Title : Performance and predictive accuracy of machine learning prognostic models in traumatic spinal cord injury: A systematic review and meta-analysis
Abstract:
Traumatic spinal cord injury (SCI) is a leading cause of long-term neurological disability, profoundly affecting function and quality of life. Advances in artificial intelligence, particularly machine learning (ML), have enabled prognostic models to estimate recovery, functional independence, and complication risks. Despite increasing use, the predictive accuracy and clinical applicability of ML models for traumatic SCI have not been fully evaluated. We systematically searched PubMed, Cochrane Library, and CINAHL-EBSCO for peer-reviewed studies published in the past five years applying ML to outcome prediction in adult patients with traumatic SCI in the United States. Eligible models included random forests, support vector machines, neural networks, gradient boosting, deep learning, and ML-enhanced logistic regression. Outcomes of interest were neurological recovery (AIS, SCIM, FIM, gait), functional independence, complications, reoperation risk, quality of life, and mortality. Non-traumatic SCI, animal studies, case reports, reviews, protocols, and studies lacking performance metrics were excluded. Screening and extraction were conducted independently by three reviewers using Covidence. Following PRISMA guidelines, 454 records were screened, with 32 studies included, representing over 200,000 patients across registry, ICU, and rehabilitation datasets.

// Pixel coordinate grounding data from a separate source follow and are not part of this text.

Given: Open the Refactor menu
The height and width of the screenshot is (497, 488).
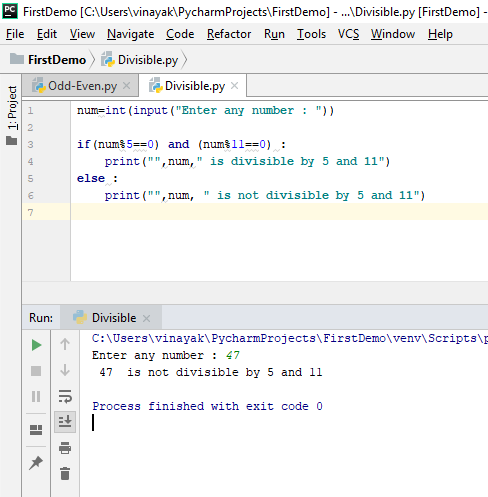Looking at the screenshot, I should click(229, 34).
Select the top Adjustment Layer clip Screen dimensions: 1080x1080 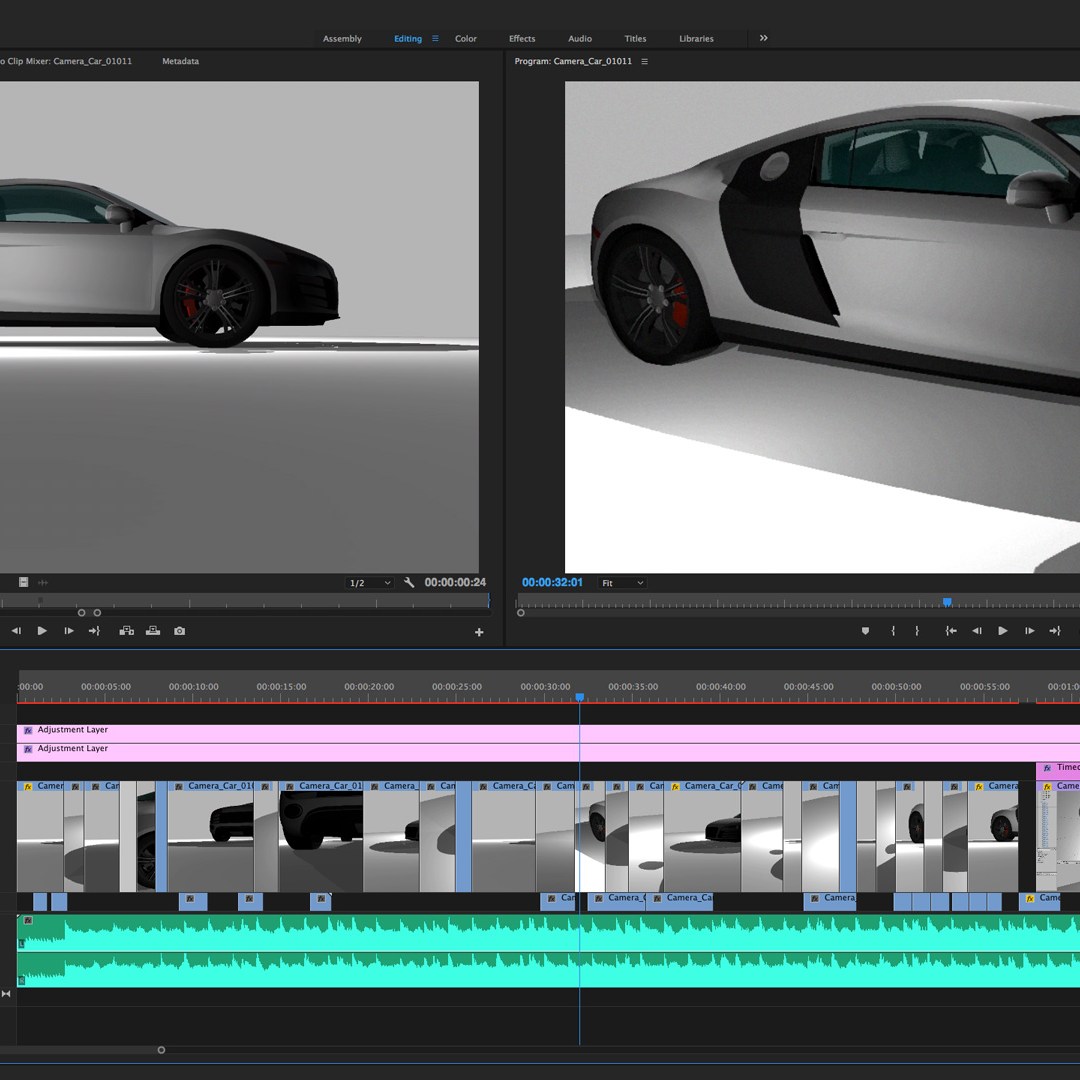[300, 733]
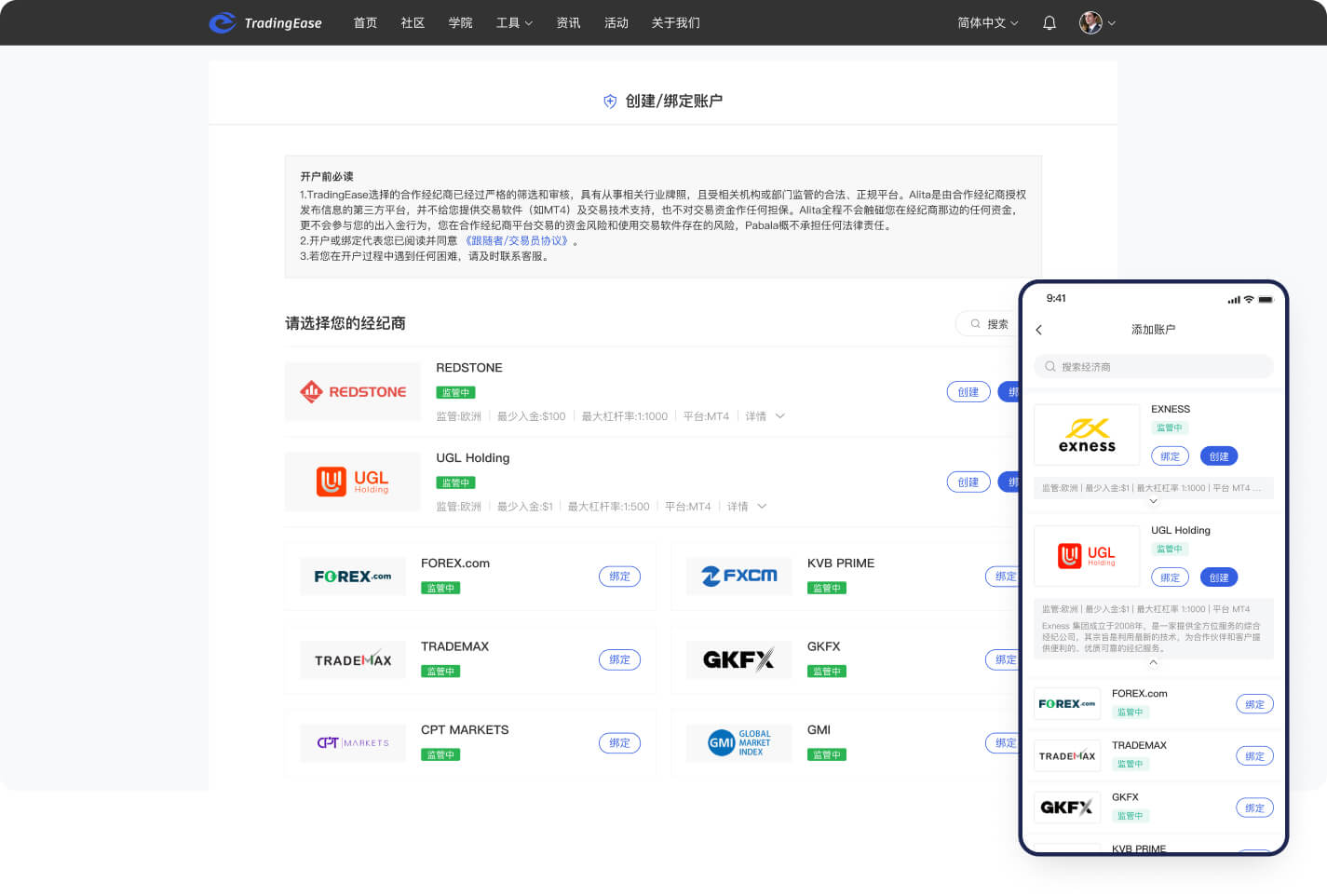Screen dimensions: 1327x896
Task: Open the 学院 menu item
Action: [x=460, y=23]
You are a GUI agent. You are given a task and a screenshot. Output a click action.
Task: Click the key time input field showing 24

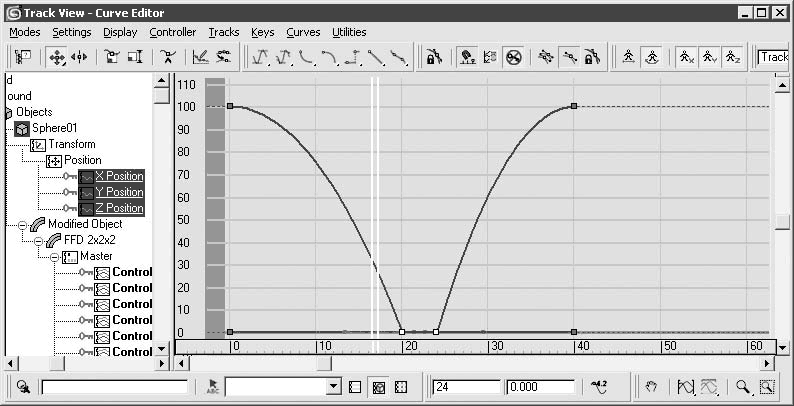coord(465,386)
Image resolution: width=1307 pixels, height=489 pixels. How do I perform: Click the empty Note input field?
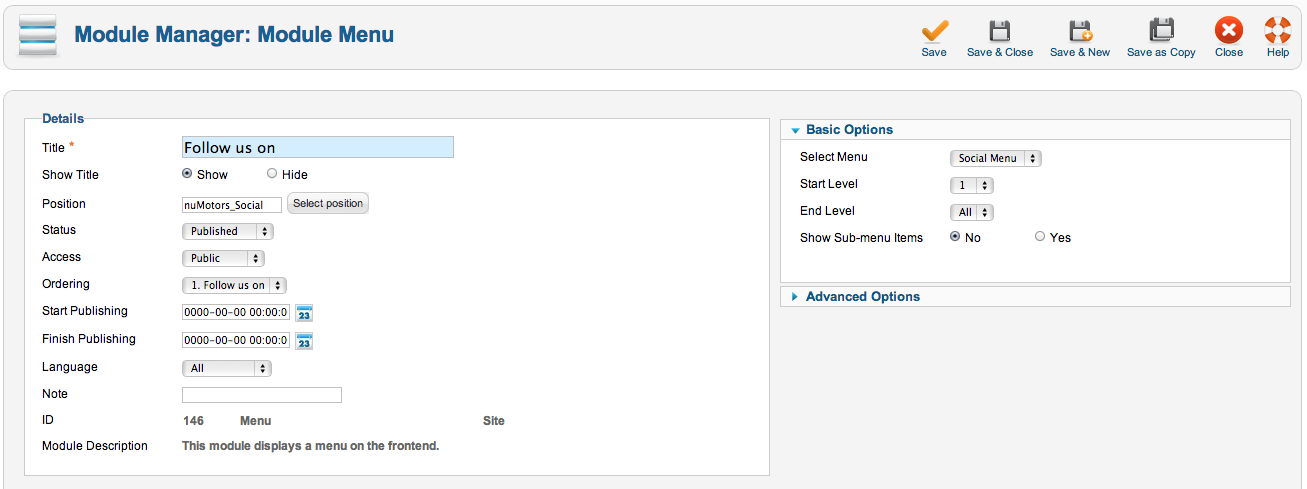pos(262,395)
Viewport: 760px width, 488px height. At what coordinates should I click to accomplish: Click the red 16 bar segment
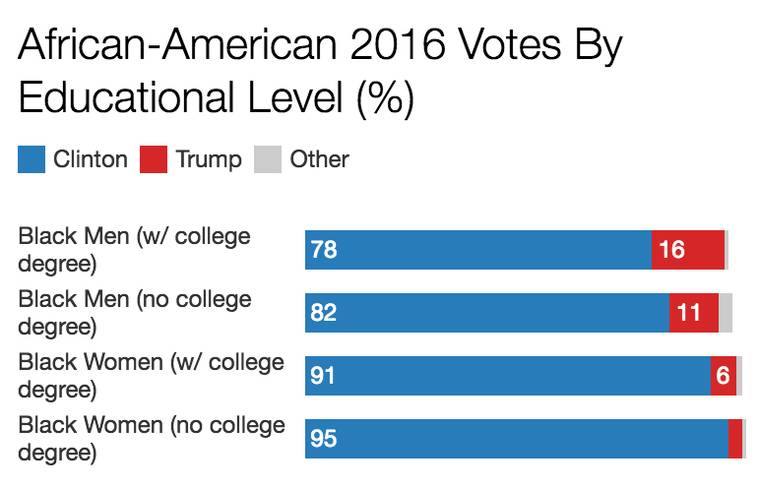(x=688, y=250)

Mortality, neurological recovery, and hospital/ICU outcomes were most commonly predicted. Tree-based and ensemble methods (Random Forest, XGBoost, LightGBM, CatBoost) were frequently applied, often paired with SHAP analysis or decision-tree thresholds for interpretability. ML models generally outperformed conventional regression benchmarks, with mortality prediction AUCs of 0.84–0.89, functional outcome R² up to 0.88, and discharge disposition AUCs of 0.80–0.87. Key predictors consistently included admission AIS grade, motor scores, age, injury level, and ICU vital signs. Overall, ML prognostic models show strong predictive accuracy and potential as clinically interpretable tools for risk stratification and outcome prediction in traumatic SCI. However, reliance on retrospective data, heterogeneous outcomes, and limited external validation limit immediate clinical application. Future research should prioritize prospective validation, standardized outcomes, and integration into bedside decision-support systems to advance precision-oriented, patient-centered SCI care.